Oleg shrugged. “Diplomatic cables. Pft. That is old news. They will publish it and will be like Wikileaks and no one of importance will actually read it but the CIA, who likely already knew about the cables anyway.”

“They probably also stole the personal details of every Russian citizen registered with the Consulate,” Illya pointed out.

“Not a big problem. People have their details leaked all the time in the modern world.” Oleg said, still indifferent.

“It is a problem,” Sergey noted stiffly, “When the details also include those of all SVR agents who travelled to or from New York in the last five years. Their tasks. Their cover identities. Their destinations. Including yours, I presume, Mister Kuryakin.”

Illya stiffened, even as Oleg let out a low whistle. “The Consulate had…? That would be encrypted data. Special key. Near impossible to crack.”

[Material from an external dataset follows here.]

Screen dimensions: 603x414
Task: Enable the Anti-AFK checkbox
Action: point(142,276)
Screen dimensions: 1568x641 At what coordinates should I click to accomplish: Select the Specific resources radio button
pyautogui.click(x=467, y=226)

“But not impossible.” Sergey pointed out. “So. You see the problem.”

“How many people know of this data?”

“Other than the hacker? No one. I’m the only person who knows that it’s gone missing. The hacker stole it and wiped the copy we had on our server. I’ve told no one else. The rest, even my secretary, all they know is that we have been hacked.”

“Good. Illya. Kill him.”

Illya raised an eyebrow, but at Oleg’s nod, he got to his feet. Sergey jumped up from the table, openmouthed and red faced. “Oleg, this isn’t funny. Oleg!” Sergey yelped, as Illya prowled closer. “I’m the Ambassador, Oleg! I have friends! You can’t just-“ The rest of his words were silenced, as Illya grabbed him, and used momentum to haul Sergey around and off-balance, and efficiently slammed his skull against the edge of the bolted table with their combined weight.

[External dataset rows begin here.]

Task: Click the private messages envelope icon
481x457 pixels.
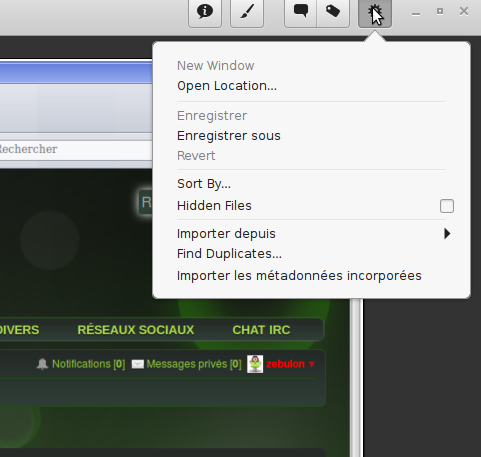Action: coord(138,364)
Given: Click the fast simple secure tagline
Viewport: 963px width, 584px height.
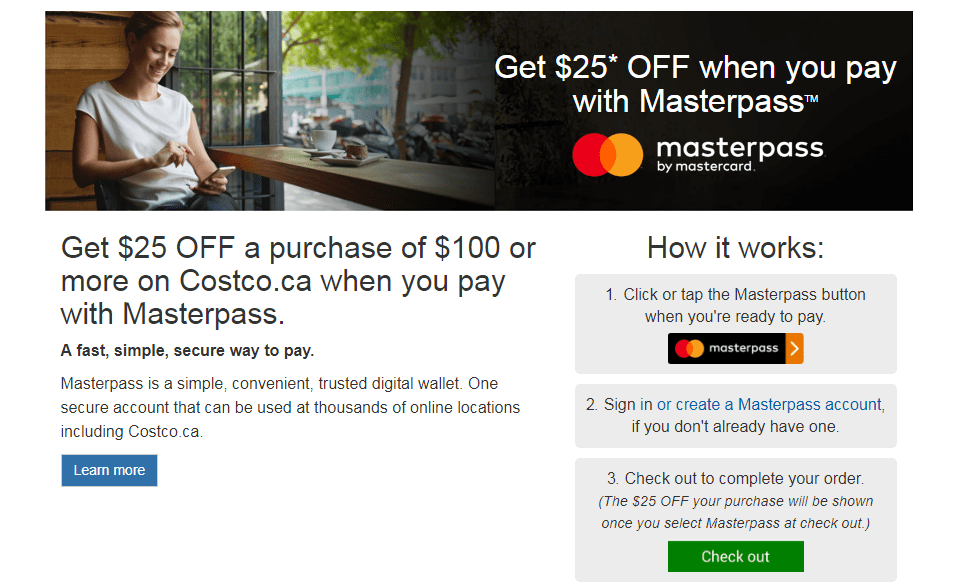Looking at the screenshot, I should coord(185,352).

“Now it is just us,” Oleg said, shaking his head slowly. “Ah. What a mess.”

“Sir.” Illya let Sergey’s limp body carefully to the ground, then stepped fastidiously away from the pooling blood and sat back down in his chair, hands back in his pockets.

“I will have our contacts check the Dark Web,” Oleg continued. “Maybe this hacker is a pest who will dump the data for everyone to see, maybe not. But if not, he might try to sell it on the darknet markets. Go upstairs. Talk to the secretary and the other staff. Hopefully it is not an inside job.”

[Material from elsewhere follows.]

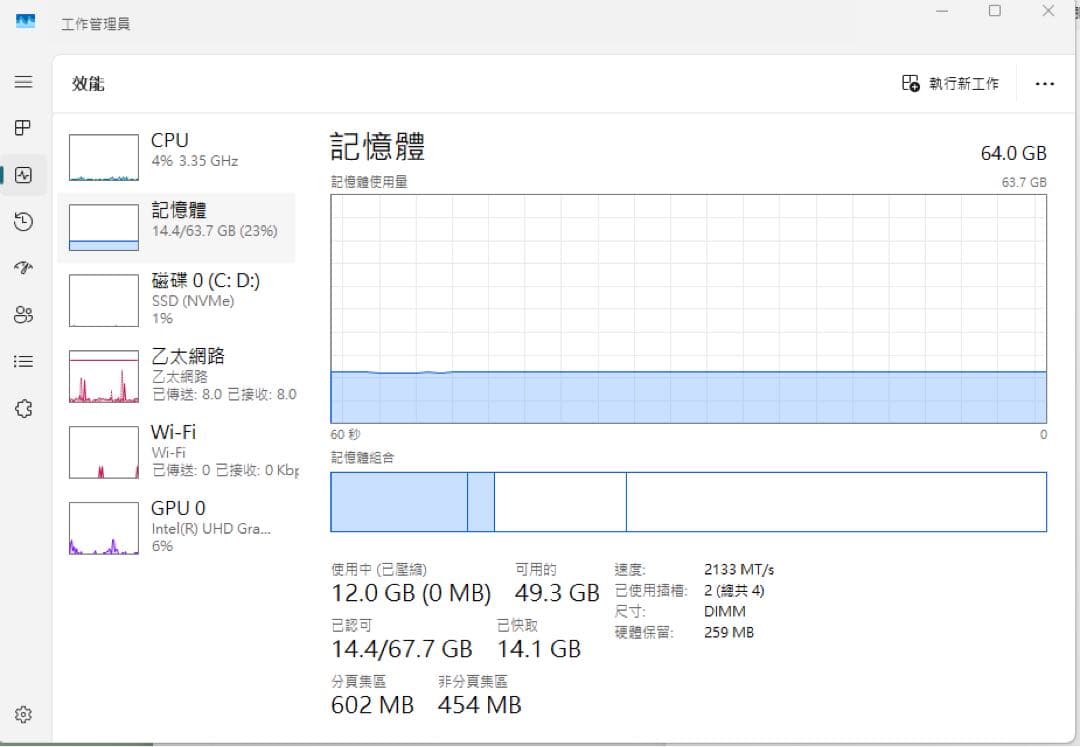
Task: Click the large memory usage chart
Action: tap(688, 310)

Illya nodded, though he rather doubted it. In today’s brave new world, where cybersecurity waged a constant and often losing war against hackers, the thief could be anywhere. “What are my parameters?”

“Obviously we do not want a no holds barred war to break out in America,” Oleg said dryly. “So try to restrain yourself. And you should not break your cover. It is useful. Difficult as it might be to maintain.”

Illya nodded again, and kept his expression carefully neutral. “Understood.”

“And at all costs, the CIA must not get their hands on this list.” Oleg pushed himself wearily up from the table. “Now I must make a few phone calls to explain this fuck-up. It is my dearest wish that we can resolve all of this quickly, before a large fuck-up becomes a monumental one. Yes?”

“Understood.” It was going to be a long day.